Generation gap returns

Published 12:00 am Saturday, February 23, 2013

At a recent Salisbury luncheon, UNC professor James Johnson sounded the alarm about “Demographic Disruptions” and the need to educate the next generation of workers.
For the first time in history, the nation has four generations in the workplace, Johnson said, and they can be a challenge to manage.
Baby boomers who put in long hours — “because that’s how we roll” — look at new workers’ laid-back attitudes and decide they have a poor work ethic.
To which, Johnson said, the younger worker could reply:
“I finished in 15 seconds what you’ve been navel-gazing about all day long.”

Pete Bogle, the new head of the county’s Building Codes Enforcement Department, puts a big emphasis on working with developers and finding ways to say yes.
During a presentation he gave at a city luncheon, Bogle showed a slide featuring these building features — not found in Rowan County, he said:
• A faucet that didn’t reach the sink.
• An electric breaker box installed inside a shower.
• A public bathroom in which the bottoms of the stall doors were higher than the toilets. Not much privacy.
His department wants to be customer-friendly, Bogle said, but “there are times we have to say no.”
Scott Saylor, head of the N.C. Railroad, says the railroad is the state’s most important economic asset — and an economic way to move freight, especially with fuel prices spiking up.
He recalled running into an acquaintance who is with Martin Marietta, a company that moves thousands of tons of crushed stone, sand and gravel a year.
Fuel prices had just taken another leap, so Saylor asked a timely question for the Martin Marietta person: “Have you hugged your railroad today?”

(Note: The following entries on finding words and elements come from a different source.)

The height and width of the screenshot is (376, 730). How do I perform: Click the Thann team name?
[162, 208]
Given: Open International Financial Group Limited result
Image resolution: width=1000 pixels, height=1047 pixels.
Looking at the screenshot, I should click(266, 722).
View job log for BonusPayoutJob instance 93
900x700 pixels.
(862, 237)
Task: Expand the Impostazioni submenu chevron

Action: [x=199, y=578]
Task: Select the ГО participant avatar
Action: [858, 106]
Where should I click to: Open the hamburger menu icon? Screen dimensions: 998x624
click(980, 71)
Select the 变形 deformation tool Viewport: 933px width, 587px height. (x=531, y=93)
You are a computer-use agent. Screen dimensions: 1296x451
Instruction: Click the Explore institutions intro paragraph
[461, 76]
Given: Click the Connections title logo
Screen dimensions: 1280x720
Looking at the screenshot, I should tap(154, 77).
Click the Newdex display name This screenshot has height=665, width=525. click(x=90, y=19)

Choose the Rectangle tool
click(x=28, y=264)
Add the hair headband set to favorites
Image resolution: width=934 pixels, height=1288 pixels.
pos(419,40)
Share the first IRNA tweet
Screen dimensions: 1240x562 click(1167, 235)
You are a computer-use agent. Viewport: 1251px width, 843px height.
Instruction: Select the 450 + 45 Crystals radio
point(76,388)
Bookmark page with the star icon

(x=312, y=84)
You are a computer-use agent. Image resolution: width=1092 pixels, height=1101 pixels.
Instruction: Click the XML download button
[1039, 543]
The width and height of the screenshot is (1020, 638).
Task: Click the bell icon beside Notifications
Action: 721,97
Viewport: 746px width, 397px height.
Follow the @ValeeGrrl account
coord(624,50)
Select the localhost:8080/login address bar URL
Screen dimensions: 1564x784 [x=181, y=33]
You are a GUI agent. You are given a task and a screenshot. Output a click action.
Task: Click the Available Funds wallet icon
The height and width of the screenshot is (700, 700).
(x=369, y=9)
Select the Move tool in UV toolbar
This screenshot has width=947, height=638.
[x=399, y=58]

In a recent visit to Salisbury, Saylor said an old letter from Salisbury’s Sen. John Henderson had been found among the railroad’s records.
Written in the 1890s, Henderson’s letter urged speedy completion of the railroad lease then under negotiation with Southern Railway “because something very important is going to happen in Rowan County.”
A year later, Saylor said, Southern announced an investment in Rowan — the Spencer Shops.
The huge railroad repair yard was important to Henderson in more than one way, according to Post records. It was built on land Southern bought from — guess who — Sen. John Henderson.